## Stored data entries
# # #

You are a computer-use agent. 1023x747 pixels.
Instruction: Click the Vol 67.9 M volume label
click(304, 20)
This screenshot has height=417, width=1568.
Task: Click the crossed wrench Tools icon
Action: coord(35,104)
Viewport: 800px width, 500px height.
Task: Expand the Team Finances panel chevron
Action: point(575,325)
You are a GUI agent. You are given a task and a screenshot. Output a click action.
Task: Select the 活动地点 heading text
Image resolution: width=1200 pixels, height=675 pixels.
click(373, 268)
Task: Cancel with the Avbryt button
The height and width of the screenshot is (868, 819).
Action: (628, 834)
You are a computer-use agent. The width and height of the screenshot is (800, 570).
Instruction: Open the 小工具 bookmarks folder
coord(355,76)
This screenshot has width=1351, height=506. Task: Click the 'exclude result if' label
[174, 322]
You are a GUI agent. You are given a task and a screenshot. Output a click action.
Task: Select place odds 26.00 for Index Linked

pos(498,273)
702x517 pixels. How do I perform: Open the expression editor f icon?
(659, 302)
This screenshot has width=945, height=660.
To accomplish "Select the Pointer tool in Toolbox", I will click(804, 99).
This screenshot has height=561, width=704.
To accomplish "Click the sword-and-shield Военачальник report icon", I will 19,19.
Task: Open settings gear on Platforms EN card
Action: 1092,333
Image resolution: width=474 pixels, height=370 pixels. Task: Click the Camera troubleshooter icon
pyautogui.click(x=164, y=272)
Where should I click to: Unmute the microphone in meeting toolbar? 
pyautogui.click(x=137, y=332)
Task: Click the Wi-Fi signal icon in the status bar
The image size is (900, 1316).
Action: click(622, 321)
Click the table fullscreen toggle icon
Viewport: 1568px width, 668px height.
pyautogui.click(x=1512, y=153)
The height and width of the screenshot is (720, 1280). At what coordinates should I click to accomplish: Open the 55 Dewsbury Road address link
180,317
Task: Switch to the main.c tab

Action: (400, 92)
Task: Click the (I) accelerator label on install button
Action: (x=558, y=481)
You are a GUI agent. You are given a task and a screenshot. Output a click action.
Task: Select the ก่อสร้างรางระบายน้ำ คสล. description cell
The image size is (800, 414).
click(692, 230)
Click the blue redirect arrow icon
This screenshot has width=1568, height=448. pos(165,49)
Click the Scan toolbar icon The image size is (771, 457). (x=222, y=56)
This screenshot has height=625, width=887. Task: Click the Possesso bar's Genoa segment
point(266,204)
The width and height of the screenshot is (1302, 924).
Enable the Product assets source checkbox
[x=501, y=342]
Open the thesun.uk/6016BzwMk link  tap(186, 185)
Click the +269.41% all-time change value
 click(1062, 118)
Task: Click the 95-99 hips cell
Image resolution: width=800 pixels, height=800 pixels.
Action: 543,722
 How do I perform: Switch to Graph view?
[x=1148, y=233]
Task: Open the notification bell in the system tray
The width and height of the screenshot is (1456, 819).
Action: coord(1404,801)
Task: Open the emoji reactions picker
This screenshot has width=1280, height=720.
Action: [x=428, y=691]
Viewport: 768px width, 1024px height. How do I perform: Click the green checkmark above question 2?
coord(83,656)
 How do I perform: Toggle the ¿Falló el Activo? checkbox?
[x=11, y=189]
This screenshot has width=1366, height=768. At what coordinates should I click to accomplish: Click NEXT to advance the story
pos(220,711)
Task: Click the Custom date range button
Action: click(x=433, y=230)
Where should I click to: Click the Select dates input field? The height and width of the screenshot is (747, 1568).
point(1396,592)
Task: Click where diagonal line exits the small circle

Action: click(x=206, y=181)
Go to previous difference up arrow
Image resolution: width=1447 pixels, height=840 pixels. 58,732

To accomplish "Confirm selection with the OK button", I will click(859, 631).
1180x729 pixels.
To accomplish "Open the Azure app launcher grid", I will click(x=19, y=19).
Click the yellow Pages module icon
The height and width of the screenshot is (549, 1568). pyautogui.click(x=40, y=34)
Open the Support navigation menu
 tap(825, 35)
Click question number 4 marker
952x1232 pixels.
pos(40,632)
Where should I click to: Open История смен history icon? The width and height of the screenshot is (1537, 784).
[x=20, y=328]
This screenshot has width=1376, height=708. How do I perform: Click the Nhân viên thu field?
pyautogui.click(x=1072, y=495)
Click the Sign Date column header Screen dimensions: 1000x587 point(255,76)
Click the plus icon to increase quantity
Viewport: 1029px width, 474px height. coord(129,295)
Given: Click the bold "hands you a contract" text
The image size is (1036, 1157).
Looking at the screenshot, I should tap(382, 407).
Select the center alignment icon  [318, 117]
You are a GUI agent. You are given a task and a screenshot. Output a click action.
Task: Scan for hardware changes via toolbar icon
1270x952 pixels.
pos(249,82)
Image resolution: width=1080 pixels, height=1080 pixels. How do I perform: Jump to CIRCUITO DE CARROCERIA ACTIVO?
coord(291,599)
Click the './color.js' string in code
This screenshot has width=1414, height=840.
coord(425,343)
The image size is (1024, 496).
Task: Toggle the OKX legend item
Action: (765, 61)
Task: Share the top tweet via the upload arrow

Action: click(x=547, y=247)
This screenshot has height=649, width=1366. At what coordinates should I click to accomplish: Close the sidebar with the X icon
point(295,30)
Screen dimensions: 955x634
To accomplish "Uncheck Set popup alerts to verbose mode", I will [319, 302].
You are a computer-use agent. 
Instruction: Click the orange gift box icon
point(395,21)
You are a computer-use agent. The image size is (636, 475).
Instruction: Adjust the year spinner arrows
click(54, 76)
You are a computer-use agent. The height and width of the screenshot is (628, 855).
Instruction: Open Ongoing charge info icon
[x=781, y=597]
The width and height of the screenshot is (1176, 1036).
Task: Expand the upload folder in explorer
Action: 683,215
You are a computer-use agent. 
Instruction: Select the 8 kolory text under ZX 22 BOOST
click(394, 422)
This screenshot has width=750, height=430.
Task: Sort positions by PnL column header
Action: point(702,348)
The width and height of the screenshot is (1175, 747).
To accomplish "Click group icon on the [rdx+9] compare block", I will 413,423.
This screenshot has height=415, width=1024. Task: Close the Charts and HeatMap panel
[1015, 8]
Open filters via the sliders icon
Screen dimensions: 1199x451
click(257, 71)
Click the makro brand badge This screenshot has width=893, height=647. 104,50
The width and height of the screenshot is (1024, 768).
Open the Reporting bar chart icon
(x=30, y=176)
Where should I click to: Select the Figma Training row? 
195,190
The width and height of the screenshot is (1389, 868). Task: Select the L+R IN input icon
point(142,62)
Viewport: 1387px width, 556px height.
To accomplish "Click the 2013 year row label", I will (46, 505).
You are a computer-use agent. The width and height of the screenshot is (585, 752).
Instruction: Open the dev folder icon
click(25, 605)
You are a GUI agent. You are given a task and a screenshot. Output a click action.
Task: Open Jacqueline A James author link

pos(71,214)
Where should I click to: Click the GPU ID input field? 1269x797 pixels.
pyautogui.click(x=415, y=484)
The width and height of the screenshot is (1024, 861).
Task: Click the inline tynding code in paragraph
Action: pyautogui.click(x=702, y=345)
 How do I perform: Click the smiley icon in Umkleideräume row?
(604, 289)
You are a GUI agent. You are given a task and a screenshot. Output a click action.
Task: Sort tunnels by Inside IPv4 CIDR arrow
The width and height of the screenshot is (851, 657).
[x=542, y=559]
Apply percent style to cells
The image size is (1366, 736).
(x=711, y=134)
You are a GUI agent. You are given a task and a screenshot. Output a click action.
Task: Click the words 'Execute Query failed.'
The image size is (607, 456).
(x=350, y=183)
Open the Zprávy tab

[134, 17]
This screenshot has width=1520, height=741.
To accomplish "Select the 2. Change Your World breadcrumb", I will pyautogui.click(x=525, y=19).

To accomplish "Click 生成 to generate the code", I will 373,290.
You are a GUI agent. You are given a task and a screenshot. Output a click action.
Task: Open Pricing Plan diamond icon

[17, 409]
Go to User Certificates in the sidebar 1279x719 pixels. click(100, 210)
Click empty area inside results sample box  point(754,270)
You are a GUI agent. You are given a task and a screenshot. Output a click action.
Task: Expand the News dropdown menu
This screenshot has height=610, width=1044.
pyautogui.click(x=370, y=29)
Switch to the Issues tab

# # #

## THE TASK
Copy out the lines above exactly, beginning at the one that contains "The image size is (1366, 736)." and ending at the one that contains "This screenshot has width=1520, height=741.".

## YOUR RESPONSE
The image size is (1366, 736).
(x=711, y=134)
You are a GUI agent. You are given a task and a screenshot. Output a click action.
Task: Click the words 'Execute Query failed.'
The image size is (607, 456).
(x=350, y=183)
Open the Zprávy tab

[134, 17]
This screenshot has width=1520, height=741.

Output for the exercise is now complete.